石 頭の片隅にはあったみたいですが、実際書き始めたのは2013年の1月くらいかららしいです。『きいろいゾウ』が映画化されたとき、そのプロモーションで一緒に大阪を回っていて。そのときに、「書き出しの1行目が浮かんだんで、だんだん書いていきますよ」って話をされてました。それから途中経過の原稿を読ませてもらいつつ、2014年の初夏ごろに第一稿があがりました。そこから校正をずっとやりとりして、去年の10月下旬に出版、という感じでしたね。
WI 本ができるまでは順調でしたか?
石 作家さんによっていろんなタイプの方がいらっしゃるんですけど、西さんはまずは自分で書いてみる、というタイプの方です。プロットもつくらないので、とにかく書いて、途中で読ませてもらって感想を送る、というのを繰り返しましたね。細かいやりとりはたくさんしましたけど、『さくら』や『きいろいゾウ』ほど大きな直しの相談はしなかったです。
WI 今までとは違う何かを感じましたか。
石 やっぱり、ずっと書き続けてきたひとりの作家としての力を見せつけられた気がしましたね。なんというか、化け物のようになった西さんに圧倒され続けたというか。

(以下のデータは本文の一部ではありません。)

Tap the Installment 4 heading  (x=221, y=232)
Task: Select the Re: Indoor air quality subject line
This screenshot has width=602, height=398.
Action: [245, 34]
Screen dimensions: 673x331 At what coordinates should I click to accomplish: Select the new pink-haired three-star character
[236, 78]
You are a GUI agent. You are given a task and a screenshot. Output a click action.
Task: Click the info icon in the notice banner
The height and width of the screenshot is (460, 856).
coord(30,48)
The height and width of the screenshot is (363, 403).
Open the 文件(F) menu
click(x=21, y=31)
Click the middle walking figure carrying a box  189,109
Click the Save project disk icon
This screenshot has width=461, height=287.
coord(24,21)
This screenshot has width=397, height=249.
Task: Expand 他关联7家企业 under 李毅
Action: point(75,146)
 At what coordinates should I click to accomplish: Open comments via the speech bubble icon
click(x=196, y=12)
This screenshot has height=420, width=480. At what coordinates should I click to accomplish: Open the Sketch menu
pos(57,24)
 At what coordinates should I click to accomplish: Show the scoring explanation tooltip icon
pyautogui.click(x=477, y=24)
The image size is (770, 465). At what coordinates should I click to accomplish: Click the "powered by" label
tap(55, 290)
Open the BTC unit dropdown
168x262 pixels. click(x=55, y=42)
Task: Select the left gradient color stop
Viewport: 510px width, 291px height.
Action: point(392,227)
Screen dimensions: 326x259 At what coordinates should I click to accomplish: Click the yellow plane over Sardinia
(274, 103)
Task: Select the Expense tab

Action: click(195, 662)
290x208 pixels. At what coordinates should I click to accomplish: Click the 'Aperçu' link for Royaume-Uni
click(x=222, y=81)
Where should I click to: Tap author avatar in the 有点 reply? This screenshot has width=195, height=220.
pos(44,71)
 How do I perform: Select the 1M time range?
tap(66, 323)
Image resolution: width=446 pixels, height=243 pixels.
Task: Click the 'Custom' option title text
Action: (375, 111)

WI 一緒にやっていて「これは賞をとるな」という気はされていましたか?
石 ノミネートの「ノ」の字もないときから、「賞を獲ったらどうしよう!」と勝手に妄想してましたね(笑)。「こんなに盛り上がってて、候補にもならんかったらどうする!?」とか(笑)。それは冗談ですけど、それくらいすごい手応えがありました。書店さんへプロモーション用に配る「プルーフ本」というのがあるんですけど、そこに、なんのてらいもなく「これ以上の作品に出会える気がまったくしません」って書いてしまったほどでした。編集者として、思わずそう書かずにはいられない、強い「実感」のようなものがありました。